Marc Faber lebt im Norden Thailands, in einer selbst entworfenen Fantasie-Villa, die vor allem durch einen eklektizistischen Stil und zahlreiche Mao-Memorabilien geprägt ist. Faber ist bekennender Libertärer, sowie leidenschaftlicher Alkohol-Trinker und Raucher.
In den vergangenen Tagen kam es zu einem breiten Abverkauf über den gesamten Markt hinweg: Crypto, Tech-Aktien, aber auch andere Märkte. Vieles erinnert an das Platzen der Dotcom-Blase 2001. Ist das ein Crash historischen Ausmaß?
Ich vergleiche es lieber mit 70ern. Damals stieg die Inflation erst sehr langsam und dann schneller am Ende der Dekade. Ich glaube, dass gleichzeitig eine Deflation von Vermögenswerten kommen wird. Aber Güter, die lebensnotwendig sind, Brot, Butter, Eier, werden nicht fallen. Die Zinsen haben sich in der Wirtschaftsgeschichte immer in ganz langen Zyklen bewegt, die an die 50 Jahre dauern können. Ich glaube, dass wir die Zinsen von 2020 nie wieder sehen werden in unserem Leben. 1981 war der Höchstwert und 2020 ein Tiefstwert - dann steigen diese jetzt in den kommenden 30 Jahren. Mit Unterbrechungen natürlich. Aber die Tendenz ist nun steigend.

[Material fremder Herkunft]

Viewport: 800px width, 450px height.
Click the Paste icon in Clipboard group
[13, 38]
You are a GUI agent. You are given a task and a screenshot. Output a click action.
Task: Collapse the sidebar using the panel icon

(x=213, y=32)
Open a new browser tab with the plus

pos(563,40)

Russland ist der größte Rohstoffproduzent der Welt. Weil diese Güter jetzt fehlen, steigen die Preise. Zumindest sagt das EZB-Präsidentin Christine Lagarde…
Zuerst hat Lagarde verneint, dass es Inflation gebe, dann behauptet, sie sei nun vorübergehend. Ja, alles im Leben ist temporär und geht vorüber. Bleiben wir bei den Tatsachen: Was soll schon passieren, wenn die Inflation zwischen sieben und zwölf Prozent liegt und die Zinsen bei Null? Milton Friedman hat schon lange klar gemacht, dass die Inflation steigt, wenn man die Geldmenge aufbläht. Als wir in den 70ern die heutigen Inflationsraten hatten, war der Leitzins bei zwölf Prozent. Die Inflation wird weiter steigen.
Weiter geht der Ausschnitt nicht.